** Work order **
Please reproduce the entries below exactly, starting at the first line and ending with the line that holds "Viewport: 747px width, 474px height.".

■ ■ ■ ■ ■ ■ ■

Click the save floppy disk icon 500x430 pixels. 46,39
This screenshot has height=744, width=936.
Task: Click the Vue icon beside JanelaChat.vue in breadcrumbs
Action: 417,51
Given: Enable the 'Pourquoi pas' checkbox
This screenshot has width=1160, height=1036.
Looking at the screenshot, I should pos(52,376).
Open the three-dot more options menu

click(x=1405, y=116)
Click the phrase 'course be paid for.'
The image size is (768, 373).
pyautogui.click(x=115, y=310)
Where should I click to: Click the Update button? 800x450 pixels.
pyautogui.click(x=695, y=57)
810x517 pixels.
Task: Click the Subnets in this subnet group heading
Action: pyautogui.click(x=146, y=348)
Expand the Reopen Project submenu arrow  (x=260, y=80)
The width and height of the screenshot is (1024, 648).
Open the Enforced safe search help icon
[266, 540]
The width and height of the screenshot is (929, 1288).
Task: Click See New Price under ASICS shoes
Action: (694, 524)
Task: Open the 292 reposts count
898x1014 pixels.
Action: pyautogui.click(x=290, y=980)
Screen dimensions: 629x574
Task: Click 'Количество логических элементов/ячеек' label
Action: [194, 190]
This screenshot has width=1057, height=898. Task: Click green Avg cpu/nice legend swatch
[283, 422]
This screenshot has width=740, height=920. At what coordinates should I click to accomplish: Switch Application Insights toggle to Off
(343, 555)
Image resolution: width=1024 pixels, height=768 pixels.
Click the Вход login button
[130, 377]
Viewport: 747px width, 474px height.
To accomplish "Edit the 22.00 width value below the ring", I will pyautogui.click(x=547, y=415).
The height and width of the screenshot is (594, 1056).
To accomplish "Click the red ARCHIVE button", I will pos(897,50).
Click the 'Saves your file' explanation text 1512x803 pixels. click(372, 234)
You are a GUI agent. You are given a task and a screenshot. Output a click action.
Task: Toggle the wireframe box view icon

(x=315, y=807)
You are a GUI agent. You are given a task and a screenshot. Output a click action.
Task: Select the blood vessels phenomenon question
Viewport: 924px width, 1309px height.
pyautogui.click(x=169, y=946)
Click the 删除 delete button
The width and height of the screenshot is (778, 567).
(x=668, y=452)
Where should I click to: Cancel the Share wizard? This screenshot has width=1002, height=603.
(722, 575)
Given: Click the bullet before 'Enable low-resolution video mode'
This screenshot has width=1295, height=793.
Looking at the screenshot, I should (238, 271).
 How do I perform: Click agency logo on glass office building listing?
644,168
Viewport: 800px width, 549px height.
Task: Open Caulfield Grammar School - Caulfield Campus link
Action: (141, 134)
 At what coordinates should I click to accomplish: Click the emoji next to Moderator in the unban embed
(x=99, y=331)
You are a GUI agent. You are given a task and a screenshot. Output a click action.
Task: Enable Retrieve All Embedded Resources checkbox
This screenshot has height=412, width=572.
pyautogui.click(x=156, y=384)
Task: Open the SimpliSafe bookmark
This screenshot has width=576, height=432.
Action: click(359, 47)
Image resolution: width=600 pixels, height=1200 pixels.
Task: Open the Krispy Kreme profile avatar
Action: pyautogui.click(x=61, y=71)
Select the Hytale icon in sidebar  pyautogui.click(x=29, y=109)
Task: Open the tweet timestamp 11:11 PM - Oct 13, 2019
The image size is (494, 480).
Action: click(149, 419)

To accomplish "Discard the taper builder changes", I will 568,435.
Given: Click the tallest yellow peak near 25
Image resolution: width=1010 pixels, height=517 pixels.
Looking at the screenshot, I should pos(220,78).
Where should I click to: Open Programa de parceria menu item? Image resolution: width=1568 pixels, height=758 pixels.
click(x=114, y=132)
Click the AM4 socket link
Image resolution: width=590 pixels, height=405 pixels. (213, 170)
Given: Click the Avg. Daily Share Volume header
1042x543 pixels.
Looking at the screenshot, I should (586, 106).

■ ■ ■ ■ ■ ■ ■

** Answer to the problem **
Click the save floppy disk icon 500x430 pixels. 46,39
This screenshot has height=744, width=936.
Task: Click the Vue icon beside JanelaChat.vue in breadcrumbs
Action: 417,51
Given: Enable the 'Pourquoi pas' checkbox
This screenshot has width=1160, height=1036.
Looking at the screenshot, I should pos(52,376).
Open the three-dot more options menu

click(x=1405, y=116)
Click the phrase 'course be paid for.'
The image size is (768, 373).
pyautogui.click(x=115, y=310)
Where should I click to: Click the Update button? 800x450 pixels.
pyautogui.click(x=695, y=57)
810x517 pixels.
Task: Click the Subnets in this subnet group heading
Action: pyautogui.click(x=146, y=348)
Expand the Reopen Project submenu arrow  (x=260, y=80)
The width and height of the screenshot is (1024, 648).
Open the Enforced safe search help icon
[266, 540]
The width and height of the screenshot is (929, 1288).
Task: Click See New Price under ASICS shoes
Action: (694, 524)
Task: Open the 292 reposts count
898x1014 pixels.
Action: pyautogui.click(x=290, y=980)
Screen dimensions: 629x574
Task: Click 'Количество логических элементов/ячеек' label
Action: [194, 190]
This screenshot has width=1057, height=898. Task: Click green Avg cpu/nice legend swatch
[283, 422]
This screenshot has width=740, height=920. At what coordinates should I click to accomplish: Switch Application Insights toggle to Off
(343, 555)
Image resolution: width=1024 pixels, height=768 pixels.
Click the Вход login button
[130, 377]
Viewport: 747px width, 474px height.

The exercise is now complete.